***** Provided records *****

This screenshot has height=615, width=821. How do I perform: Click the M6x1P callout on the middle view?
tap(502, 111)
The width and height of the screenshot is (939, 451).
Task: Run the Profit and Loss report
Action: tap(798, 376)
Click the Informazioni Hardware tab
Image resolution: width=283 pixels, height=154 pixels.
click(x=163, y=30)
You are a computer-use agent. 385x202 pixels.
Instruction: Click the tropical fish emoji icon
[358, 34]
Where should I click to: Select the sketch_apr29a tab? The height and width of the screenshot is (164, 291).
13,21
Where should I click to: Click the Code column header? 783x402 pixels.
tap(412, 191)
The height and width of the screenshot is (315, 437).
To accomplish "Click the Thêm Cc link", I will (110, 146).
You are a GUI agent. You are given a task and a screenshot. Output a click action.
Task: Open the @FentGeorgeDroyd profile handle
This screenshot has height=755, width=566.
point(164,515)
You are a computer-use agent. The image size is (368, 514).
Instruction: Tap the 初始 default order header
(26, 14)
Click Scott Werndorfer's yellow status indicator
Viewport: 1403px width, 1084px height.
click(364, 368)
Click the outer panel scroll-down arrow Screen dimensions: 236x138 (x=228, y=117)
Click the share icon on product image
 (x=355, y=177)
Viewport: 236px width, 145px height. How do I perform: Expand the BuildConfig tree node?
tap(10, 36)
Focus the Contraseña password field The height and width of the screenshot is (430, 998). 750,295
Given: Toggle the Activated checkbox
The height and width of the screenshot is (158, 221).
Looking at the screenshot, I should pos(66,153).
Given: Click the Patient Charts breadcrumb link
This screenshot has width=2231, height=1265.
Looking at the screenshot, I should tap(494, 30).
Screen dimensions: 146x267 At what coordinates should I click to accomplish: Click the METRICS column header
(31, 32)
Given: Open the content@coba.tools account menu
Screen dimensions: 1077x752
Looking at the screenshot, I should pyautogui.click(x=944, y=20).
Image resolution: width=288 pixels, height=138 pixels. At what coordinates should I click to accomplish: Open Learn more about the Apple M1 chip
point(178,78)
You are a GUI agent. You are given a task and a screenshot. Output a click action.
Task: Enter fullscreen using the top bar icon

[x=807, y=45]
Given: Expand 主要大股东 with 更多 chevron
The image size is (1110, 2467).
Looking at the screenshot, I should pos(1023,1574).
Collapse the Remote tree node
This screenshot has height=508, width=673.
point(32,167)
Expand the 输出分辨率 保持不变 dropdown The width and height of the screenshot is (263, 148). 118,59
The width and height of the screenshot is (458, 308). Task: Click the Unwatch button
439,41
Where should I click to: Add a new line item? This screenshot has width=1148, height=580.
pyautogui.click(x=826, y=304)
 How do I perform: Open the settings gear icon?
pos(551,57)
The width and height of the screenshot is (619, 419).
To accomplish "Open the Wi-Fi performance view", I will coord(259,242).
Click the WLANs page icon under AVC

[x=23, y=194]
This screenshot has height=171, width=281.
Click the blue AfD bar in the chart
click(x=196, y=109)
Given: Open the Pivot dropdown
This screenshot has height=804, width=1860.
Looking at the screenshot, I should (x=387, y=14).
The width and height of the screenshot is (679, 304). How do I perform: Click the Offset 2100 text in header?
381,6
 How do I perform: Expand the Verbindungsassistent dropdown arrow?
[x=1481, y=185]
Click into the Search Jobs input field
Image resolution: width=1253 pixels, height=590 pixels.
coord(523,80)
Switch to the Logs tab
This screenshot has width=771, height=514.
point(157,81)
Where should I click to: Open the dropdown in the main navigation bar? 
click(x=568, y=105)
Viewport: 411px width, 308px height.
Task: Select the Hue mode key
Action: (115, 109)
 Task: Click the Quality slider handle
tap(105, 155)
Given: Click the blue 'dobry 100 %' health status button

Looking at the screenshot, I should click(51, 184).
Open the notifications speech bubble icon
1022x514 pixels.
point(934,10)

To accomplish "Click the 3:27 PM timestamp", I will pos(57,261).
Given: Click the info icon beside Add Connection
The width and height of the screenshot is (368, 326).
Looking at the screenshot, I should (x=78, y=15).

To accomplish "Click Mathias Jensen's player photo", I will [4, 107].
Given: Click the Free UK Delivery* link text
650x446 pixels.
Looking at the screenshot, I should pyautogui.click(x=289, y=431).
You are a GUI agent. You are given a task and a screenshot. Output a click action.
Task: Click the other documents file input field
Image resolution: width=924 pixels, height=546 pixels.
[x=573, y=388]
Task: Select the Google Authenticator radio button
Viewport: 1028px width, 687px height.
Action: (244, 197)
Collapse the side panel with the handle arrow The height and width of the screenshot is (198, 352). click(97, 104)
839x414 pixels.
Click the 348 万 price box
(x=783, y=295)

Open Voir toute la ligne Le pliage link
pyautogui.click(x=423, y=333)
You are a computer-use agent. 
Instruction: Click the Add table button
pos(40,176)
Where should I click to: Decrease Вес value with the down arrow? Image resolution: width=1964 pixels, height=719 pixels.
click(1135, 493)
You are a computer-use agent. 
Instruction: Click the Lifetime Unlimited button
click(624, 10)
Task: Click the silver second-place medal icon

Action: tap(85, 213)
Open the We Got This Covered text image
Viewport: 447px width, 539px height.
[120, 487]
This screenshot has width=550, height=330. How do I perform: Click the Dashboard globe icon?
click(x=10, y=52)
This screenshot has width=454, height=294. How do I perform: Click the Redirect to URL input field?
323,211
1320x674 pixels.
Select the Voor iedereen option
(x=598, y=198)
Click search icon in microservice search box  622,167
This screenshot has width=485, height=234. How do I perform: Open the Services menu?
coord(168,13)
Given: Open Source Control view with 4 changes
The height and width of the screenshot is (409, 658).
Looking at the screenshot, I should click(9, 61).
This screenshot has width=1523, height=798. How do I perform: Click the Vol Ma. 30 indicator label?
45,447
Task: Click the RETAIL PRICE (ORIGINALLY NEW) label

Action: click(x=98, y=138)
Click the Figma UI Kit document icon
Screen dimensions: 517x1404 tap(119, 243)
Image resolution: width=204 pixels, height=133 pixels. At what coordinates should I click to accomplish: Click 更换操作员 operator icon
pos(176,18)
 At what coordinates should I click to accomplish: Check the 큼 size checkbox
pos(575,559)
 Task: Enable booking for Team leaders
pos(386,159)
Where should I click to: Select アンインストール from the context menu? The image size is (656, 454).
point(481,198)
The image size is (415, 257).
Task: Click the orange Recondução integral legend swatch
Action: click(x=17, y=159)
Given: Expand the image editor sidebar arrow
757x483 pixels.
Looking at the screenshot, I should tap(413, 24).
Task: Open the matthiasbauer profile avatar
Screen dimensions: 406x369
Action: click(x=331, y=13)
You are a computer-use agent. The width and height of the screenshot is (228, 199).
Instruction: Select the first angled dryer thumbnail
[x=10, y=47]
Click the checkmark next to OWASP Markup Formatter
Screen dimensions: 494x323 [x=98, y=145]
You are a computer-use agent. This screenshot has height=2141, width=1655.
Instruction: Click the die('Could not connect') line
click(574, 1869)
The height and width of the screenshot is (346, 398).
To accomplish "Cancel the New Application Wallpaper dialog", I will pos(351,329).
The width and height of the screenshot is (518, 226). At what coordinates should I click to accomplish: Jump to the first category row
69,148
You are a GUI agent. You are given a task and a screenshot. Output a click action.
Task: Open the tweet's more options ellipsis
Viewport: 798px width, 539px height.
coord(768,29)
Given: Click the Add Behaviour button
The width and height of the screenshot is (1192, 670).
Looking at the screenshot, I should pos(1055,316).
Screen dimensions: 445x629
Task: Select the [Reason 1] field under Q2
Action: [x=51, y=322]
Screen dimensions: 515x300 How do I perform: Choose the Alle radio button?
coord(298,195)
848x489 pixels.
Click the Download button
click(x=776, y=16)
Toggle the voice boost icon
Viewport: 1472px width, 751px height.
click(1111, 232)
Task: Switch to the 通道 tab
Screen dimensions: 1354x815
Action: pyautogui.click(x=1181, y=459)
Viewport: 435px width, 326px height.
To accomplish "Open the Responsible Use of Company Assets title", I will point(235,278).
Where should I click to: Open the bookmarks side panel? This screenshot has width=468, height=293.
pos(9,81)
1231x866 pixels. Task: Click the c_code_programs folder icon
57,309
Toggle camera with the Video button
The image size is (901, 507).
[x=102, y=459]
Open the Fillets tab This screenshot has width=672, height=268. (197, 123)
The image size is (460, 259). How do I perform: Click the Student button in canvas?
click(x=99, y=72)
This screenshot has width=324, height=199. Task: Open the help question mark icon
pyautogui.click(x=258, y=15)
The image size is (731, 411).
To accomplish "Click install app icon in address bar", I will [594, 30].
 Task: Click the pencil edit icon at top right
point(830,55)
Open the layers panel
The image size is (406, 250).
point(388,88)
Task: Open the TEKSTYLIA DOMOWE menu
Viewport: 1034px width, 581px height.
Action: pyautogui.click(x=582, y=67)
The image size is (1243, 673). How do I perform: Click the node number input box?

*****

→ **Task brief**:
Please output the part of the lines above that opens with the line containing "Collapse the side" and closes with the line containing "click(624, 10)" as a Markdown table with the columns No. and Line, numbering each row and leaving out blank lines.

→ **Worked answer**:
| No. | Line |
|---|---|
| 1 | Collapse the side panel with the handle arrow The height and width of the screenshot is (198, 352). click(97, 104) |
| 2 | 839x414 pixels. |
| 3 | Click the 348 万 price box |
| 4 | (x=783, y=295) |
| 5 | Open Voir toute la ligne Le pliage link |
| 6 | pyautogui.click(x=423, y=333) |
| 7 | You are a computer-use agent.  |
| 8 | Instruction: Click the Add table button |
| 9 | pos(40,176) |
| 10 | Where should I click to: Decrease Вес value with the down arrow? Image resolution: width=1964 pixels, height=719 pixels. |
| 11 | click(1135, 493) |
| 12 | You are a computer-use agent.  |
| 13 | Instruction: Click the Lifetime Unlimited button |
| 14 | click(624, 10) |